A pesar de la significación estadística obtenida, Lessa sugirió que los resultados podrían haber sido “inflados” por los resultados significativos obtenidos por el grupo “esotérico”, en especial, las puntuaciones de los espíritas (p= 0,000007) y de los practicantes de Hatha Yoga (p= 0,0004).

 Una serie de estudios con médiums de Umbanda fue conducida por Patrick Geisler (1985a, 1985b, 1985c, 1986).

En un trabajo inicial de observación etnográfica, Geisler percibió que los médiums tenían buenos resultados cuando se trataba de proporcionar instrucciones a los consultantes sobre los medios de encontrar objetos perdidos.

Entonces desarrolló tres estudios piloto en que los médiums se mostraban exitosos indicando pistas adecuadas.

Sugirió la hipótesis de que, al  diferencia de lo que se suele imaginar, los médiums no estaban utilizando su propia habilidad psi para encontrar los objetos, sino ayudaban a los consultores en el uso de esas facultades (Geisler, 1985b).

Geisler también realizó una investigación sobre el fenómeno de la psicoquinesis en médiums de religiones afro-brasileras (como la Umbanda y el Candomblé) y un grupo control de no médiums.

En ese estudio, Giesler adaptó los estudios experimentales de la parapsicología para el contexto de sesiones mediúmnicas.

 Se utilizó un generador de números aleatorios semejante al empleado por Lessa, Giesler adaptó las lámparas de forma que en ellas colocó estatuas de las entidades espirituales de los participantes, quienes deberían intentar influenciar el equipo de manera de afirmar cuál lámpara se encendería segundos después.

 La media general de los ensayos fue significativa para la hipótesis de psicoquinesis (z= 2.67, p= 0.008, a dos colas), y los médiums parecían haber puntuado mejor cuando había una estatua que cuando sólo veían la lámpara.

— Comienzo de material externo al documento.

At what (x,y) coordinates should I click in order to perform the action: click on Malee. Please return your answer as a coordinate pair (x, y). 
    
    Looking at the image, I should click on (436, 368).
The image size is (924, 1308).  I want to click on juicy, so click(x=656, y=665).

No obstante, en una última serie de experimentos sobre percepción extrasensorial con los mismos grupos, Geisler (1986) evaluó el desempeño de los médiums en tareas de visión remota y respuesta rigurosa, siendo que, esta vez, el grupo control parece haber salido mejor, tal vez en función de la falta de motivación o de la baja escolaridad y dificultad de comprensión y ejecución de las tareas por parte de algunos de los médiums estudiados.

Otro interesante estudio con médiums de Umbanda fue conducido por Radin, Machado y Zangari (2000).

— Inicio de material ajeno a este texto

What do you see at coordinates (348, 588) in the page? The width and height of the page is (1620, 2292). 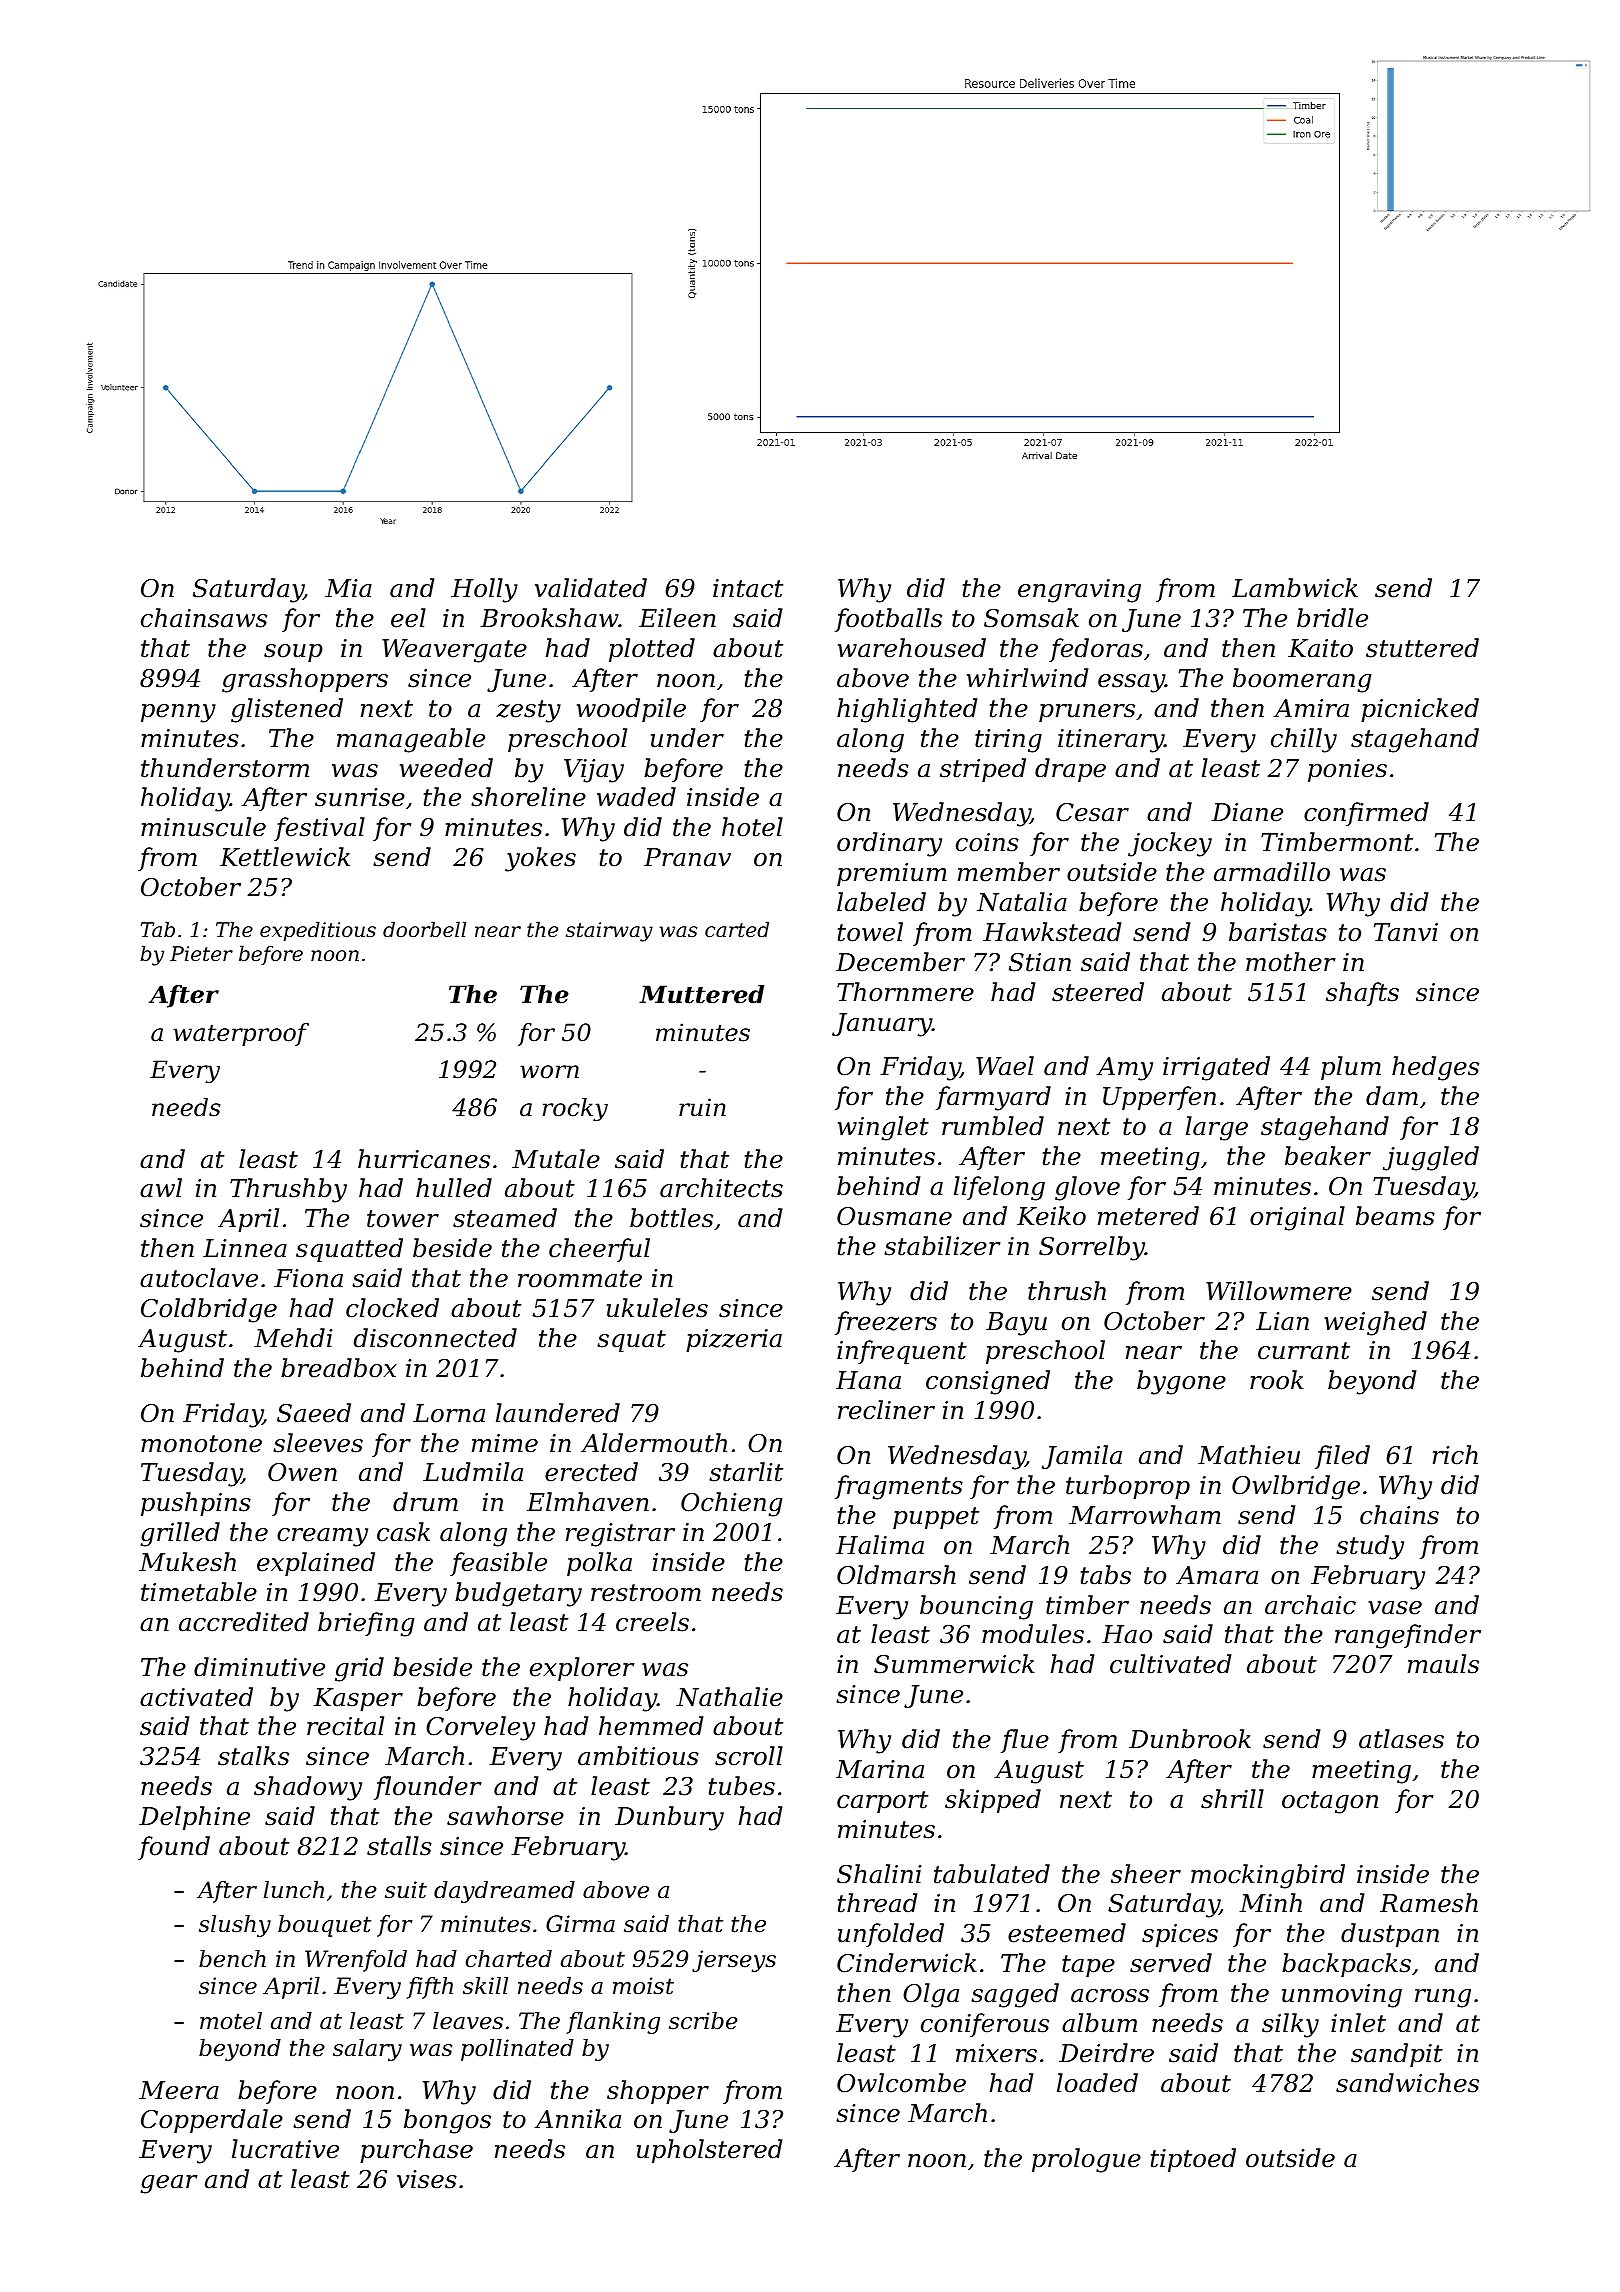 I see `Mia` at bounding box center [348, 588].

Se realizó un experimento doble ciego con el objetivo de explorar los efectos de la intención de curación dirigida a personas a distancia (en Estados Unidos).

El estudio involucró también un elemento retrocognitivo: la persona que recibía la intención de cura de los médiums había participado de un experimento dos meses antes, y las mediciones obtenidas en esa ocasión (como respiración, latidos cardíacos, actividad electrodérmica, etc.) fueron comparadas con las intenciones de cura posteriores.

Médiums umbandistas localizados en la ciudad de San Pablo dirigían sus intenciones de cura a personas en Las Vegas, Nevada.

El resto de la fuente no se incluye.